The task:
Give back every record below word for word, with the pictures omitted.

Data to use:
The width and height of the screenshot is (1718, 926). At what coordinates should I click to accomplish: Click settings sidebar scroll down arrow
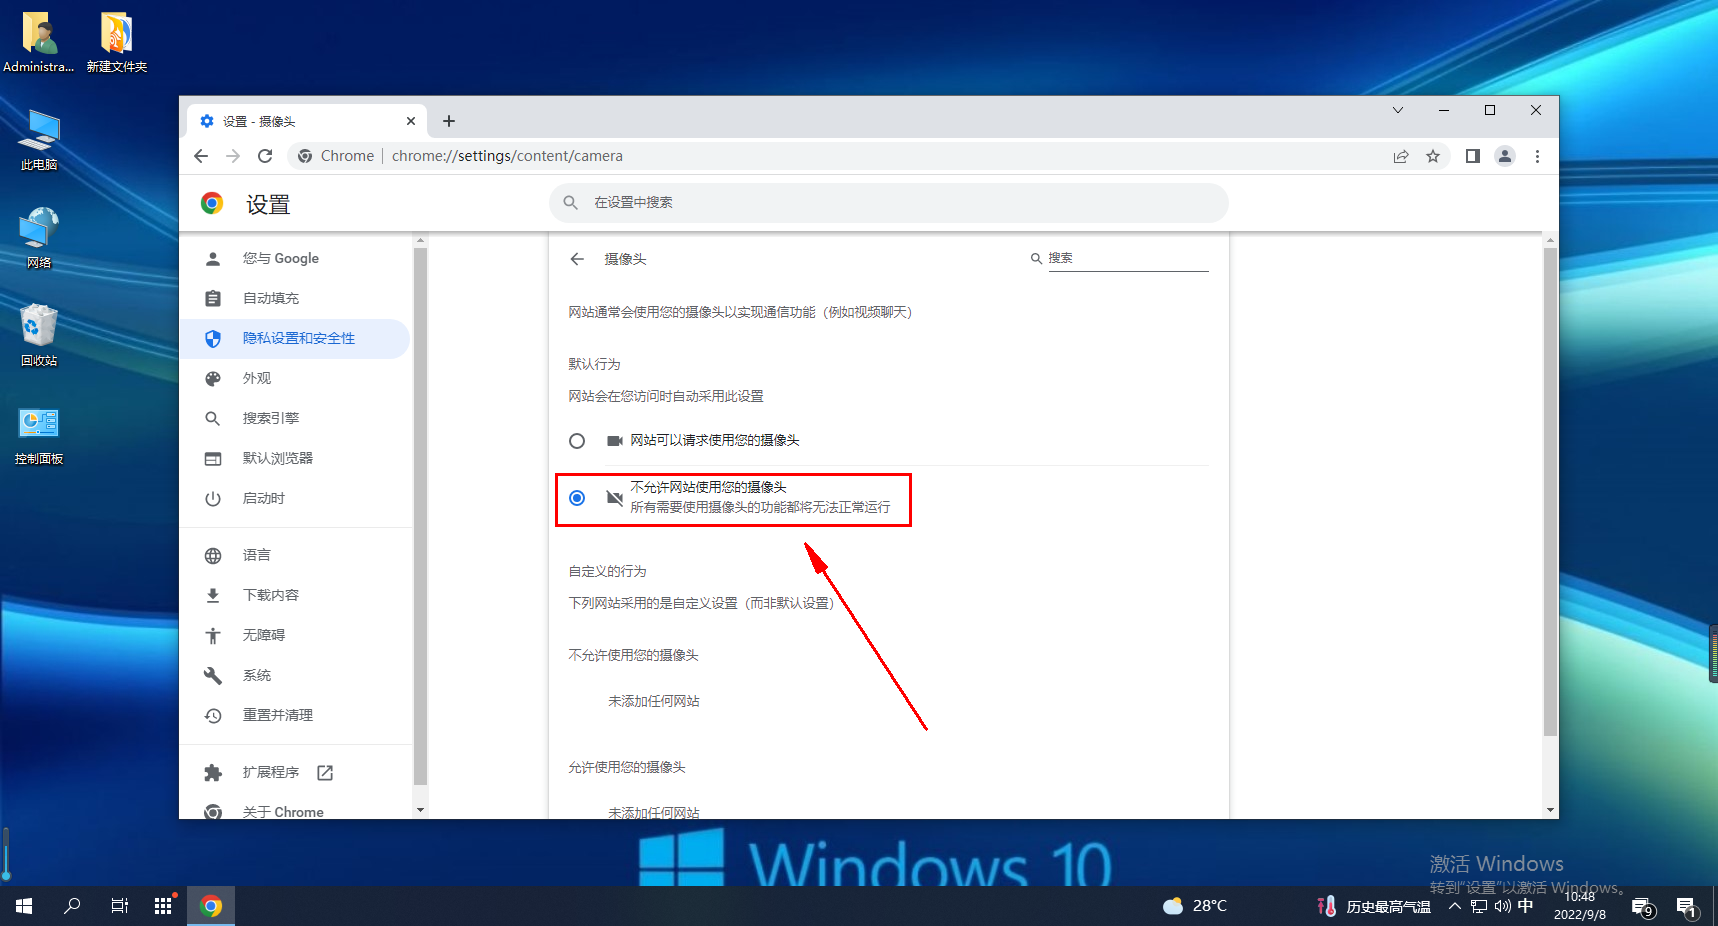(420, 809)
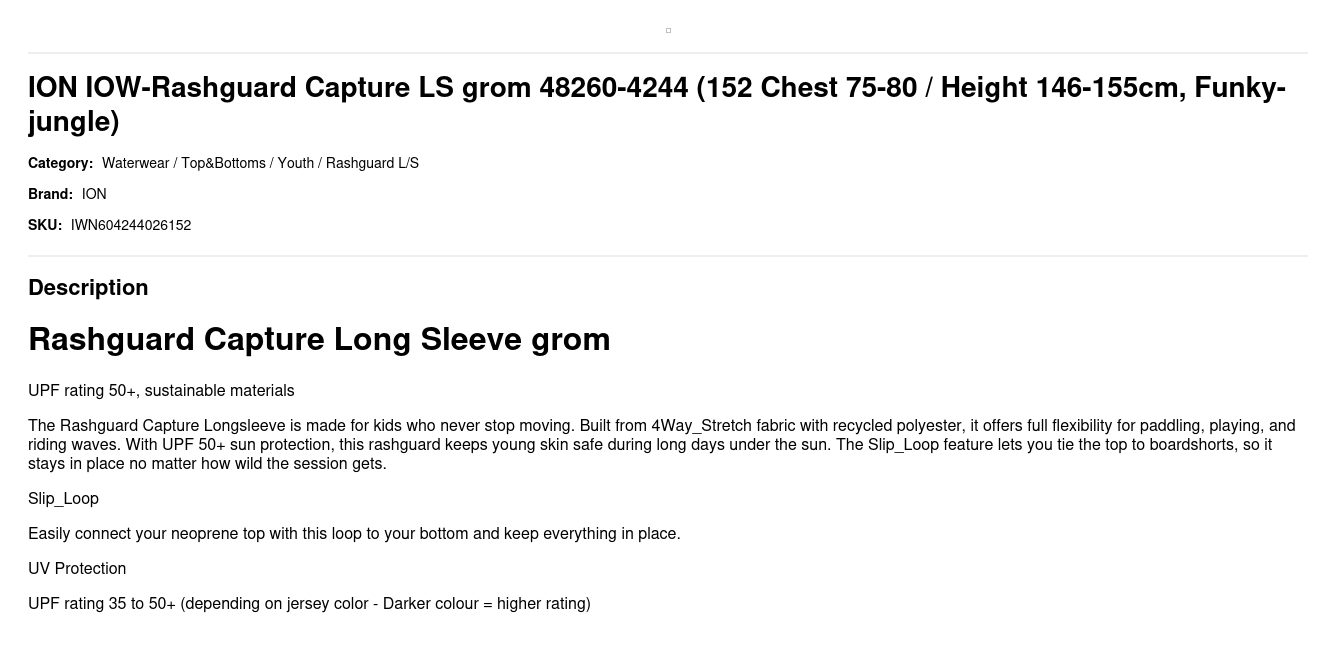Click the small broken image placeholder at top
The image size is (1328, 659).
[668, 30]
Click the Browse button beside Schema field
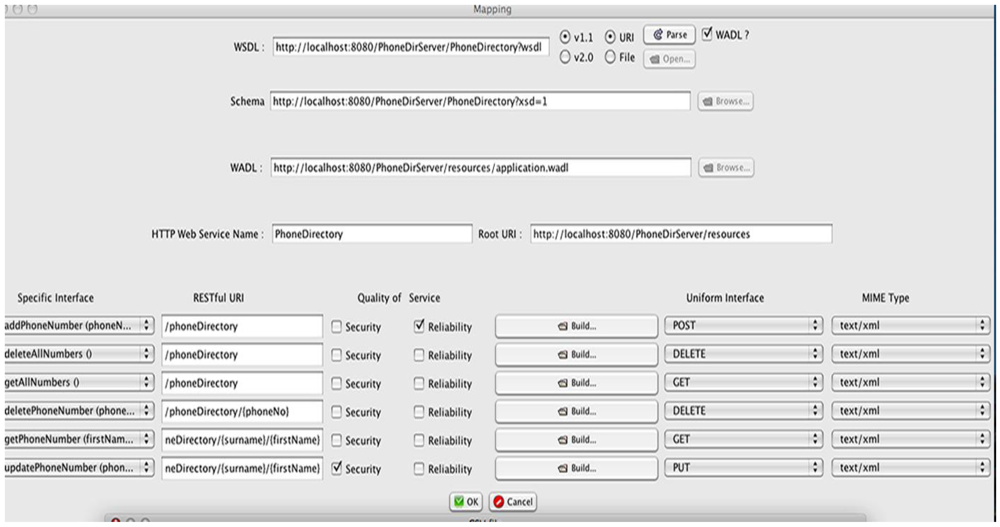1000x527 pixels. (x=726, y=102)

Result below:
The width and height of the screenshot is (1718, 926). At what coordinates should I click to accomplish: Click settings sidebar scroll down arrow
(420, 809)
Click the small broken image placeholder at top
The image size is (1328, 659).
[668, 30]
Click the Browse button beside Schema field
1000x527 pixels. (x=726, y=102)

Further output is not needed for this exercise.